Graph Databases - Moving Business to the Future

“Every 2 days we create as much information as we did UP TO 2003.” – Eric Schmidt, Google

In today’s world we are creating data at a dizzying rate. We are more connected than ever in our history with data generated from multiple sources such as: Text Content (whether that’s through Social Media like Facebook/Twitter/Instagram & others), Blogs, e-commerce (Reviews/Sharing), Personal Sites, Business Sites, CRM/ERP/CMS, Emails, Logs and more…..Data is being developed and TAGGED in nearly every instance of daily life.  This produced data is highly valuable to business and valuable to Users as it allows businesses to better predict their needs.
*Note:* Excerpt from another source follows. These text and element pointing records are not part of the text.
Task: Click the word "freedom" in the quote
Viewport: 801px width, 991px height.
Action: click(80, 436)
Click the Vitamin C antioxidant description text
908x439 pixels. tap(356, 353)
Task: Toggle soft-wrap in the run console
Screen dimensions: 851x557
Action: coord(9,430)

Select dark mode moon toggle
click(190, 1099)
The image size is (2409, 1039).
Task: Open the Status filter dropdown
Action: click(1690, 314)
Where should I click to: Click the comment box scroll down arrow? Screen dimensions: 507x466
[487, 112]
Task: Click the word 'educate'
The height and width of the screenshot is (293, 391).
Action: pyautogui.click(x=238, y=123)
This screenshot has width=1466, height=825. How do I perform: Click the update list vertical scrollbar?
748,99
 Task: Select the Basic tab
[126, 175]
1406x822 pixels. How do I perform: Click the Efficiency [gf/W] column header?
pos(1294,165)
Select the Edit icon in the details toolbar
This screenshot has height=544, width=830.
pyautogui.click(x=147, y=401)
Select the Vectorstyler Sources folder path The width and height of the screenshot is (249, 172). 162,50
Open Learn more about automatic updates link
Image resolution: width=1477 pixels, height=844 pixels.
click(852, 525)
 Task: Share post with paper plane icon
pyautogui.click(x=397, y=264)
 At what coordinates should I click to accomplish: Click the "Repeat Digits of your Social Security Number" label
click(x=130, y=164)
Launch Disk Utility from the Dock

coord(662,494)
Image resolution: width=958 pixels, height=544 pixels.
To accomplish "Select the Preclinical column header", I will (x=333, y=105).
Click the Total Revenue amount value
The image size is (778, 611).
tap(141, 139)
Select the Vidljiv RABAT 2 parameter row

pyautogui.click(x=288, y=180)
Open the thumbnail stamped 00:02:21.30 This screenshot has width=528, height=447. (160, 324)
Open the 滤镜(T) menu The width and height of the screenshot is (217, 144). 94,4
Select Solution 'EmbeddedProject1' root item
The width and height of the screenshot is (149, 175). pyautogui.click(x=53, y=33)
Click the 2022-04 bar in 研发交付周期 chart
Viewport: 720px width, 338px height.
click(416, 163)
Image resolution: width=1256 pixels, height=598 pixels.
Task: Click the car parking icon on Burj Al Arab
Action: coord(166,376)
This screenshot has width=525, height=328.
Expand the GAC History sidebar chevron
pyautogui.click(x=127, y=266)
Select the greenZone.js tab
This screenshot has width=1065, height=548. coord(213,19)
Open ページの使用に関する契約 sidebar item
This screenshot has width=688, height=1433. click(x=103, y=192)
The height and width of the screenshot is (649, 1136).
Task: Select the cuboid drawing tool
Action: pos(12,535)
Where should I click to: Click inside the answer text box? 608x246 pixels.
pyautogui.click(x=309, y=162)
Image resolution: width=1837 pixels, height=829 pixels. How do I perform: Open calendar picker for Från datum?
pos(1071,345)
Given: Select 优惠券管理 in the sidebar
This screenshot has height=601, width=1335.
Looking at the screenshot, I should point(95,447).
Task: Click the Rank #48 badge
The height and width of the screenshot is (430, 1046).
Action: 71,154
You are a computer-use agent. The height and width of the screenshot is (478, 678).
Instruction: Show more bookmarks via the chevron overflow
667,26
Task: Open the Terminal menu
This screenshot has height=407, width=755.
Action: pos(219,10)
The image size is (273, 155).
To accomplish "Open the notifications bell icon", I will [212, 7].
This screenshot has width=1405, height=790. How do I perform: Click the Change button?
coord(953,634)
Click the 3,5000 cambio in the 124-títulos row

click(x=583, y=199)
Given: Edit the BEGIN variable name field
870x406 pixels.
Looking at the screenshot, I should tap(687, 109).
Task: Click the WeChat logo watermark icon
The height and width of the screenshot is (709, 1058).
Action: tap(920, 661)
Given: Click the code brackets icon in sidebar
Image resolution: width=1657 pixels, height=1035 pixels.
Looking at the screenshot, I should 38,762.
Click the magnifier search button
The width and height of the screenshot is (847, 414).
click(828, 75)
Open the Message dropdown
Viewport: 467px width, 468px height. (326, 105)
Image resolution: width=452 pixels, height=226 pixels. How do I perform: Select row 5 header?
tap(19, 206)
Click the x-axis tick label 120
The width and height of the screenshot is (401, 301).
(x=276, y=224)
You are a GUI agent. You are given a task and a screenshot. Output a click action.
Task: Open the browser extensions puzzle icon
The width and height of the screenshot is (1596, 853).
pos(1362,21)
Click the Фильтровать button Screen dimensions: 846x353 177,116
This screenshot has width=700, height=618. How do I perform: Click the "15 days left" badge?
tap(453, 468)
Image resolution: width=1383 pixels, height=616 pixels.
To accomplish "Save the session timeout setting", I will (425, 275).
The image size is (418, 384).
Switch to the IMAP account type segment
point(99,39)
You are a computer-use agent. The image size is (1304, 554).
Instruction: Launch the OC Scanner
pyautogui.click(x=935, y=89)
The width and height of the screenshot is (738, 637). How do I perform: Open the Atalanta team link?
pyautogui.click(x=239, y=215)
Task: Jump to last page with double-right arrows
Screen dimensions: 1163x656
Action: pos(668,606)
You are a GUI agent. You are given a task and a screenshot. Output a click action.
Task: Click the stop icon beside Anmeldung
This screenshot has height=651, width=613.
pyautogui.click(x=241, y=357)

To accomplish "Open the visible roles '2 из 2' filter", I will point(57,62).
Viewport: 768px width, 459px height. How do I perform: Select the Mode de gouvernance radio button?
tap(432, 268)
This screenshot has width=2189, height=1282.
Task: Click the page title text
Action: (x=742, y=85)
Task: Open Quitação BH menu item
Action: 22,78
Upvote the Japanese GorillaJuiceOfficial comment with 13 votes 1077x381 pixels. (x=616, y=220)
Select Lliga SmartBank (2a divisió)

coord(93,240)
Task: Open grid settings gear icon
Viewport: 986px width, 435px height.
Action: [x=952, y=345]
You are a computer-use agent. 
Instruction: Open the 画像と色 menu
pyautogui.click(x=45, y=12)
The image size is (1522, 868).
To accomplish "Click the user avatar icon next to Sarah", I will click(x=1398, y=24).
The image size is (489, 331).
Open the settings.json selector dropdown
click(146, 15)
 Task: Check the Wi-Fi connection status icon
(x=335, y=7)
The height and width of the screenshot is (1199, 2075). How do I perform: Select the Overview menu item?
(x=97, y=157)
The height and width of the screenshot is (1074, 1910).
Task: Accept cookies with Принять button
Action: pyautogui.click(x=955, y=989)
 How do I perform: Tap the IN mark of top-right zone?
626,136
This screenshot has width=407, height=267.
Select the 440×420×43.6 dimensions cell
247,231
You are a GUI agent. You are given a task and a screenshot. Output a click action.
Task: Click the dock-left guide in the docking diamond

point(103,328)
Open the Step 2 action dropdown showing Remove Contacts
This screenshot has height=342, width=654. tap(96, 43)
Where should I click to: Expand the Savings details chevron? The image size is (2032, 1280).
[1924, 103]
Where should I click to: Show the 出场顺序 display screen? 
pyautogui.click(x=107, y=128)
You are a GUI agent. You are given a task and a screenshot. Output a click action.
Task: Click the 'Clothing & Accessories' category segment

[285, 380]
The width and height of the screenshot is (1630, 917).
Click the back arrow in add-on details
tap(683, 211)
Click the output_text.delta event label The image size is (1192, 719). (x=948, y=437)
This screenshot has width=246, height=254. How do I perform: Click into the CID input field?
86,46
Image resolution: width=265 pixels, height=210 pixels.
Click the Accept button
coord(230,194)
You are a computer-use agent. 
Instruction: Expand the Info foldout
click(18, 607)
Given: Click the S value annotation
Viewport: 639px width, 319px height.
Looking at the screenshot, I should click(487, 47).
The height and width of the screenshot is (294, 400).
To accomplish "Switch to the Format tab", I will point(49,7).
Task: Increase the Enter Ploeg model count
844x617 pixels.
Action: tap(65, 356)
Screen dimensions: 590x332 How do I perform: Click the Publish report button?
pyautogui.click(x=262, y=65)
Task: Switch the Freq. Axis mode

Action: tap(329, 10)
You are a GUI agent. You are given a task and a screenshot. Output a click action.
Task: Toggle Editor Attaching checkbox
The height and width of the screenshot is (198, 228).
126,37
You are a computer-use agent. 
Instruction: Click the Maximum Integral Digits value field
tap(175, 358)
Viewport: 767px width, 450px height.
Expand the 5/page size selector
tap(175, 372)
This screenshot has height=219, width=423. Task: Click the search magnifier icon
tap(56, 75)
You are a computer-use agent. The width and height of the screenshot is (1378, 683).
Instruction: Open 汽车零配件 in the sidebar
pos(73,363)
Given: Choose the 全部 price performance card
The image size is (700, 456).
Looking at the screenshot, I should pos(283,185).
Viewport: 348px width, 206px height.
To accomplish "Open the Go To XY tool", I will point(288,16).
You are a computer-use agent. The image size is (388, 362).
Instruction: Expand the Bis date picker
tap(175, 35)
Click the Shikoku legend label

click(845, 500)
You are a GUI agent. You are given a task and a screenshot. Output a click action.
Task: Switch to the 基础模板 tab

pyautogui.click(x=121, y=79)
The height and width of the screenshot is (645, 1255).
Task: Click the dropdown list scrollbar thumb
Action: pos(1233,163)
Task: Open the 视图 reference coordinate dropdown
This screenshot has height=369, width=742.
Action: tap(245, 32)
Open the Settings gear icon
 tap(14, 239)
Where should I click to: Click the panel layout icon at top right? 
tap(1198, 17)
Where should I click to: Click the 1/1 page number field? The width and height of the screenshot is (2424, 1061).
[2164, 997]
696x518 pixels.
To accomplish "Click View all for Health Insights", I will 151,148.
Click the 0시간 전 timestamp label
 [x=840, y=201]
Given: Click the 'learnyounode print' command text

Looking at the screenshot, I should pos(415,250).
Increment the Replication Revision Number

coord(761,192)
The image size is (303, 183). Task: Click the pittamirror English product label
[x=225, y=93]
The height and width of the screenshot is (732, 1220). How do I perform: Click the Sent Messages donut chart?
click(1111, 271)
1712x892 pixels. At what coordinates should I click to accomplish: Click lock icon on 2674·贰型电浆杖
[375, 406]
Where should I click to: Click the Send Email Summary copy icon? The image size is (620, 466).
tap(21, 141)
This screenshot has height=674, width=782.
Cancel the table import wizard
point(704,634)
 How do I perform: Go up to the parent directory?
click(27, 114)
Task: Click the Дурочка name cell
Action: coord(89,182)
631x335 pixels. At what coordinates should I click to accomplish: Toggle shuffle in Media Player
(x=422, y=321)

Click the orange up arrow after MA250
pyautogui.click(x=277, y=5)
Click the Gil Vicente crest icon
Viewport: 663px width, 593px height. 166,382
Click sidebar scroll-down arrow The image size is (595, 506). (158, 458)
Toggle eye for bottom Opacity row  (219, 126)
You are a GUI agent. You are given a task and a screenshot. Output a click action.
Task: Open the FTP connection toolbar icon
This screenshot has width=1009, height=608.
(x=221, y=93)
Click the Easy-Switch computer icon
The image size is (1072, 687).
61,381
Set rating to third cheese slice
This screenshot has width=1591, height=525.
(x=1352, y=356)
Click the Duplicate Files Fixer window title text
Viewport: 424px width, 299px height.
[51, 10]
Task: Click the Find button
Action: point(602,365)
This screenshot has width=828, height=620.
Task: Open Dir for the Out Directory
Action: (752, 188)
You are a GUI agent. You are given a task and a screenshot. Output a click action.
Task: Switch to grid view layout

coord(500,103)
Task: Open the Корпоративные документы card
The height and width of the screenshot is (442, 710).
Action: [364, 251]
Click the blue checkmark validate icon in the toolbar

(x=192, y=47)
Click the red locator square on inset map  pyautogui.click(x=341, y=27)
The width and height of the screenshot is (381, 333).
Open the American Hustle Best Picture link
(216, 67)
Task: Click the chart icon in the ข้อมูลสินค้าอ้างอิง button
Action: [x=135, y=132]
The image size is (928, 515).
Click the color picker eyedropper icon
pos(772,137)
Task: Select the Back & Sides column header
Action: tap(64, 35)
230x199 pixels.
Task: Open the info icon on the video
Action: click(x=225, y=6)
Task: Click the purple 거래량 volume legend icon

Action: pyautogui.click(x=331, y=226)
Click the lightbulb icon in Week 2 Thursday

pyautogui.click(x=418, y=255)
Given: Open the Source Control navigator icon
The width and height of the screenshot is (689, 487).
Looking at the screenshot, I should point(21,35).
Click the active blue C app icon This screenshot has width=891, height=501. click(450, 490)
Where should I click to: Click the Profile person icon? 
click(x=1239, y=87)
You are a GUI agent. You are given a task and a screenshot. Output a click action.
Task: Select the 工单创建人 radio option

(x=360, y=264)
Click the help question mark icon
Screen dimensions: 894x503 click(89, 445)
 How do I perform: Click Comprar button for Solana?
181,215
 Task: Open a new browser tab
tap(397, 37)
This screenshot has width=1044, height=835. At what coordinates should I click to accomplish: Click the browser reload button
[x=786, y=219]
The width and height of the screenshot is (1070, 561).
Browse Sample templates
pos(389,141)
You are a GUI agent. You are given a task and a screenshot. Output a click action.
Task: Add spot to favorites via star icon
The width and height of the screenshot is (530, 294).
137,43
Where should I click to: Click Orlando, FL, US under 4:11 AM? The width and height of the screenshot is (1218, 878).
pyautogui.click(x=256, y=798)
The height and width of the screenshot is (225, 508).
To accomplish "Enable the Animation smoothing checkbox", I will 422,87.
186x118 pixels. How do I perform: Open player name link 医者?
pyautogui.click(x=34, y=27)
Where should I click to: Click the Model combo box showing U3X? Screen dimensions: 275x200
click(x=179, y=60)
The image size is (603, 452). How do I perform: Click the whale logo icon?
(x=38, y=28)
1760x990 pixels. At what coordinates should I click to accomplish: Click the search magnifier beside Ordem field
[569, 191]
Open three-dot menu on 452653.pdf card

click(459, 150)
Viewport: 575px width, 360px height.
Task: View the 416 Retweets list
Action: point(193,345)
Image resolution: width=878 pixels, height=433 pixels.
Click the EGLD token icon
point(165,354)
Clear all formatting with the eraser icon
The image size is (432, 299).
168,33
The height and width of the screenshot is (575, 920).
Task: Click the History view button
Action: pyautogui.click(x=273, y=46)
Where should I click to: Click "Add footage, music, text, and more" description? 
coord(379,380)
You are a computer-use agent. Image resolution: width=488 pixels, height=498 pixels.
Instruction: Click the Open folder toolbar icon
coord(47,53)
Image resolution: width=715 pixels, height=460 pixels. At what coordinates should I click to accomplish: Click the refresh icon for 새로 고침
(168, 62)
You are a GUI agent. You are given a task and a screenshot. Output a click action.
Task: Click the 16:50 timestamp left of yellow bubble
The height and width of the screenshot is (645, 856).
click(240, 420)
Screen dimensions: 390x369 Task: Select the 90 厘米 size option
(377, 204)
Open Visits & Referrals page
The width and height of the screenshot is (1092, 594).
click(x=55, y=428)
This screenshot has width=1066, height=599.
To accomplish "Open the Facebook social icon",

Since the early 80’s, Relational Databases have been the power-horse go-to database. It continues to be today. The Relational Database stores data in a highly structured table made up of rows and columns (think Excel), references to other data in other tables are referenced by their key attributes. In the example below, Product – Sales – Customers are all tied together with the Product ID and the Customer ID (it’s simple, I know).

This can be enforced with constraints by making some references never optional. For many-to-many relationships tables can be pulled together through JOINS which are computed during a query. As you add more joins into your query, the more intensive the operation becomes and that will ultimately have a cost (a performance cost as well as a hard dollar cost).  All this being said I generally leave this up to my SQL guru, so I do understand that I may have simplified things a bit!

With as much data as we are producing, you can see in the traditional Relational Database Model how restrictive that may actually become.  Essentially, it becomes more and more difficult for a business to mine data in not only a solid predictive manner, but in a cost effective manner as well.

Enter in the Graph Database. The Graph Database is a type of NOSQL (Not Only SQL) database; it can be viewed as the ‘next generation’ of the Rational Database.  A Graph Database is a collection of nodes and edges that can be used to store, map & query multiple relationships. Every node is defined by a unique identifier, a set of outgoing edges (and/or incoming edges) and a set of properties that are key/value pairs.  This design allows you to better analyze and deeply analyze the interconnections of the data. For example, if you have ever shopped at Amazon, you will often note the recommendation: “customers who also bought this, looked at this as well…” as you continue your shopping. This is an excellent example of a Graph Database at work.  The most well-known Graph Database is the Facebook Social Graph which allows you to see connections between yourself and your friends.

Similarly, the use internally for a business is exciting. Imagine a Graph Database set up to handle Supply Chain Management? Imagine a Not for Profit organization using a Graph Database to dig deeper into the habits/needs and tendencies of the donors, or deeper still, into the relationships of the donors to OTHER POTENTIAL donors.  Medical research firms are using Graph Databases to find connections among patients diagnosed with a particular disease; in this field particularly the benefits are staggering. 

The possibilities are endless.

Graph Databases are very flexible and relatively easier to build that a Rational Database. Generally speaking, I have heard and read the phrase: “If you can whiteboard it, you can build it” with a Graph Database. The economies of scale for a Graph Database are less than a Rational Database and similarly a Graph Database is easier to query and a powerful model as compared to the typical Rational Database. 

That being said, the use of Graph Databases is still relatively new; but those that embrace it will be leaping ahead of the competition in the race to mine data better and enhance/provide service to the customer/end user.

While I am not a DBA, I do play one on TV, so please forgive my simple examples! The bottom line, Graph Databases will not only enhance the customer experience, but deepen the connection of business to the customer/End User.